• eski bir kızılderili inanışına göre kabus görmeyi engelleyen bir tür muskadır.

    kızılderililer düş kapanlarını daha ziyade bebeklerinin beşiğine asar, bu yolla onların kabuslardan korunmasını sağlarlarmış. bende de bir tane var ama yatağımın başucuna koymadığımdan mıdır nedir, kabus geçiren halde çalışmaktadır. ya da onu oraya dekor maksatlı koyduğumun farkındadır kendisi.

    ingilizce'de dreamcatcher olarak geçmektedir.
  • bi boka yaramayan kizildereli icadidir.

    kiz arkadasim istedi diye aldik. yatagin basucuna astigimizdan beri kabus gormedigim gece olmadi. gecenin bi yarisinda uyanip sabaha kadar uyuyamadim kac kere. evdeki kopekler cildirip ulumaya basladi yok yere. gecen kaldirdim attim. yeminlen bebekler gibi uyudum. kopekler sakinlesti huzur doldu ev...
  • hippielerin olmazsa olmazıdır,türkiye'de de bazı camper volkswagenlerde görebilirsiniz.ayrıca yapımı basit ve eğlencelidir.
  • rüyalara etkisini bilemem de ruhuma etkisi oldukça büyük. benim için ruh kapanı haline geldi. her boy, her renk örmeyi alışkanlık haline getirdim. sürekli yüncü gezip kasnak ve renk renk yün alıp örüyorum. 65 cm çapında hula hoop denemesine başladım. her deliye örmesini tavsiye ederim.
  • güya kötü rüyalardan koruyan bir nesneymiş eski bir inanışa göre. nazar boncuğuna bile inanmayan ben son dönemler sık sık kabus gördükçe bir arkadaşım al bir dene diye aldırdı bana. nasıl bir çaresizsem artık.
    neyse psikolojik herhalde ama ben bu nesneyi odama astım asalı sık sık dediğim kabuslar her geceye döndü. uykuya geçerken de zorlanıyorum, böyle uykuyla uyanıklık arası saçmaladığım bir hal, akabinde çarpıntıyla sıçrama falan. yok arkadaş ben bu akşam bunu atıcam evden. saçma saçma işler.
  • eski kızılderili inanışına göre düş kapanının çemberindeki ağ kötü rüyayı yakalar, tüylerinden def eder.

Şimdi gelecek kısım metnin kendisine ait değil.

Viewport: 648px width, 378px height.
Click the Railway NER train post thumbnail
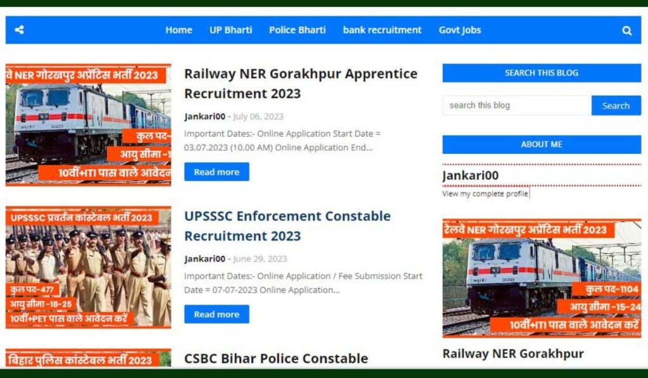click(x=88, y=125)
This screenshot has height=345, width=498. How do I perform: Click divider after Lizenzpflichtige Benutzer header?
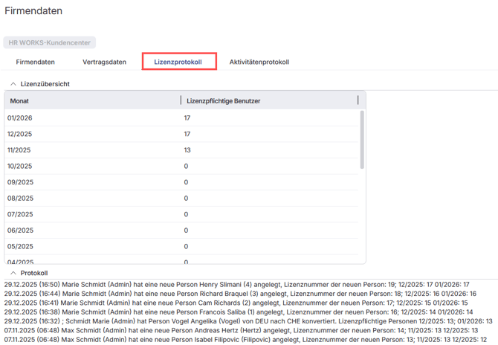point(358,100)
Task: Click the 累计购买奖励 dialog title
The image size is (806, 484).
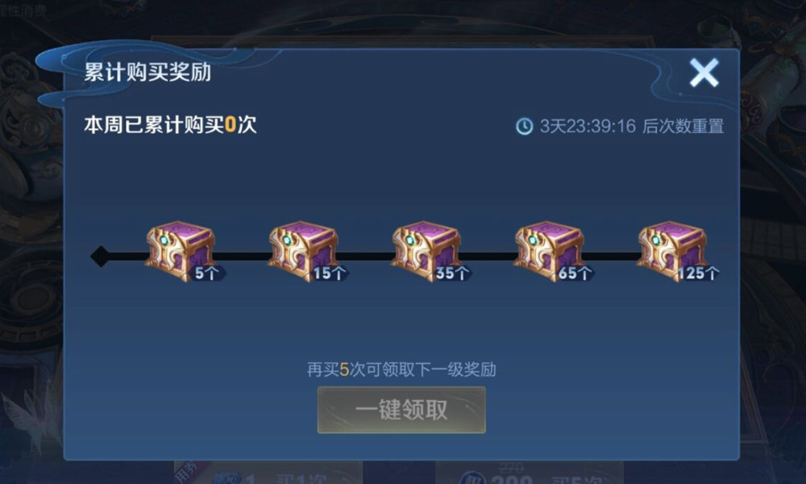Action: tap(147, 72)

    etkisine inanmıyorum ama görseli bana hitap ettiği için birkaç tane düş kapanım var.
  • özge budak’ın yeni kitabı. ilk kitabı girit’in perileri’nde olduğu gibi sade ve akıcı bir dille yazılmış. kitabı elinize alıp okumaya başladığınız an hikayenin atmosferine çabucak dahil oluyorsunuz ve olayları kahramanın gözünden görüp onunla aynı korkuları, sevinçleri yaşıyorsunuz. okuması hem kolay hem çok zevkli. sürekli değişen gündemden, hayatın yüklerinden bir an olsun sıyrılmak isteyenleri kısa ama derin öykülerle bambaşka yerlere götürüyor. bir solukta 5 öyküde 5 kahramanla farklı zaman ve mekanda gezinirken zamanı unutturan bir kitap olmuş.
  • 8. sınıfta okuyan kızıma teknoloji tasarım dersinde dayatılan bir uygulama!

    arkadaş olay güzel de öğretmen öğretememiş, bir de üstüne üstlük "sadece benim öğrettiğim (!) iki düğümü kullanın." demiş!

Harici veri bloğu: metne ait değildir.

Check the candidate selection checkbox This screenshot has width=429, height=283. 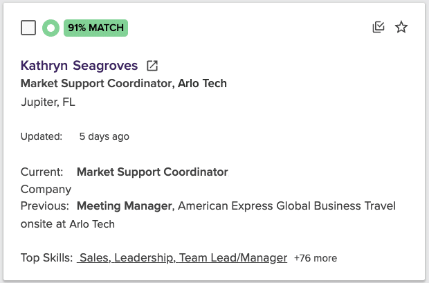[x=28, y=28]
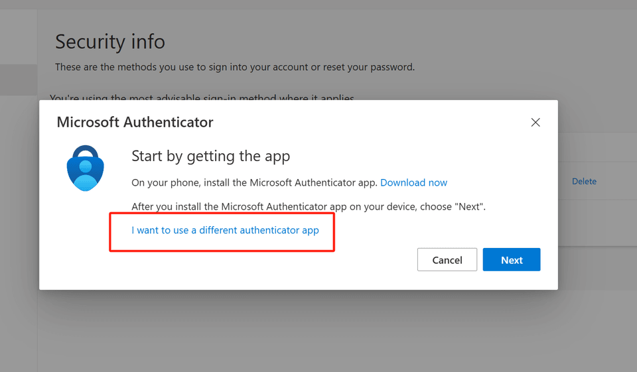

    aksi takdirde youtube desen kaynıyor... bırakmıyorlar ki.

    dedim kızıma " bitirince sınıfın kapısına as, öğretmenin bir daha sınıfa giremesin."
  • kızılderili inanışına göre kötü rüyaları yakalayan bir rüya avcısı...
    özellikle yeni doğan bebeklerin baş ucuna asılır ki kötü ruhlar onları rahatsız etmesin, huzurlu uykularını bölmesin.

    hayatın çemberi olarak da bilinir ve söğüt ağacından yapılır.

    (bkz: dreamcatcher)
  • kötü ruhları uzak tuttuğuna inanılan hede. gerçekten görsel olarak müthiş olanları vardır.

    ne zaman o ahşap rengi üstüne ip sarılmış ve tüy kuyrukları olanlardan görsem aklıma sonbaharın son deminde verandası tozlanmış, boyası dökülmeye başlamış beyaz ahşap bir ev gelir. o evde çok güzel günler yaşanmıştır ve doğanın kanunu, sona ermiştir. geriye kalan hiç bir şey güzel günleri geri getirmeyecektir ve düş kapanı sadece onu hatırlayanların düşlerinde uyuya kalacaktır.

    hayat herşeye rağmen devam edecektir.